Required work: Continue the knitting journal below, starting right after its last sentence.

A yarn to be proud of: Manos del Uruguay

There is a new anxiety in my life.  It lurks quietly in the background before ambushing me and inducing panic.  ‘Lack-of-project’ is the name I’m giving it but it really needs something more terrifying than that.  It struck me recently as I came to the end of knitting a cowl and suddenly realised I had nothing planned next.  Luckily a stripey scarf came to save me – the classic use for left-over yarn and that is coming along nicely.  For a newbie, it is a good test of accuracy and consistency to knit row after row of ribbing in alternate yarns , trying to keep good straight lines and not allowing the stitches to run out of order on a new line.  So this project is keeping me in line and it is satisfying to see the scarf growing and the colours blending.

I am conscious too that I need to be learning more and so I have booked another of Tribe Yarns’s excellent courses to knit a ‘top-down’ cardigan.  It is always exciting to be facing a new challenge but I am feeling particularly inspired by the yarn this time.  I have chosen Manos del Uruguay’s Maxima merino in Grapevine and already, whilst knitting my test swatch, I’ve been captivated by watching the colour of the yarn change as I move through a row.  The overall effect is almost like a tie-dye.  A chunky merino yarn, it is easy to work with, doesn’t split and is wonderfully soft and tactile.

When I checked out Manos del Uruguay I was even more impressed.  The yarns are hand dyed and hand spun by artisan women living in small villages in Uruguay.  Formed in 1968 by women for women, to improve quality of life for those living in remote rural areas, it remains a non-profit organisation with workshops in 12 co-operatives.  Each skein of yarn comes with a label showing the name and location of the artisan who made it, and being a handmade product, every one is unique.  So thank you, Fatima, for enriching my life with your beautiful merino yarn. This is a very special product and I am going to make sure that I do it justice.

Yarn Therapy II

Four weeks and four classes after my initiation to knitting at Tribe Yarns in Richmond I have completed my first finished garment.  It is a simple woolly hat but I feel immensely proud of it.  I know it intimately, as only the maker can.  I know the stitch where I encountered a fluff ball of unspun yarn, the moss stitch that was actually supposed to be ribbing, the concealed thread that finished the top and bottom, even the moment when Amazon rang the doorbell and my stitch-marker fell out.

Data segment:
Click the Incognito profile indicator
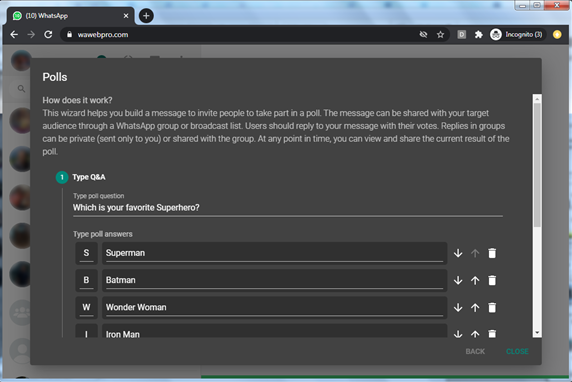Image resolution: width=572 pixels, height=382 pixels. tap(517, 35)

Output below:
I knitted it in the course of a week while listening to an audiobook version of Mary Shelley’s Frankenstein. Originally chosen as a suitably seasonal entertainment and a book I’d always meant to read, as the chapters progressed it got me thinking about the relationship between creator and their creation.  Though Frankenstein is ultimately consumed by his obsession, he can never escape his fundamental connection to it, nor his subliminal pride and sympathy with it. My hat is highly unlikely to inflict a similar fate on me but I did experience a powerful attachment and driving force to make the necessary progress over the week, then a boost of elation and pride in seeing my creation come into existence.

Like Frankenstein’s creation it is somewhat primitive and rough round the edges but like the creature too, it has the right instincts.

So this is my Frankenstein hat but, unlike Frankenstein, I suspect I shall be making another.

The Most Beautiful Umbrellas in the World

It can take M Heurtault more than 300 hours to make one of his umbrellas or parasols, depending on the style and detailing, which could include antique lace, ostrich feathers, embroidery, jade or horn.

These umbrellas bear no resemblance to those that you might pick up in a convenience store during an unexpected shower. These are hand-crafted accessories, carefully calibrated to bathe the holder in a flattering glow and to sit beautifully balanced in the grip whether sheathed or open.

The silk twill is sourced from the same suppliers as the top fashion labels and treated to be fully waterproof and the whole umbrella is intended to be a life-long artefact not a disposable commodity. The mechanism is firm and sturdy in the hand: these umbrellas are built to stand wind and rain as well as to look stunning.

M Heurtault has been awarded France’s highest honour of artisanship: the Master of Arts, his workshop a Grand Atelier and you have probably seen his work in films and TV.

He sells his beautiful constructions at Galerie Fayet, a jewel of a shop in the picturesque Passage Jouffroy, only a few steps but a world away from the neon of the Boulevard Montmartre. Here in the shop, you enter a world in which a walking cane can hide an epee or a stiletto, or perhaps hold a minature picnic kit.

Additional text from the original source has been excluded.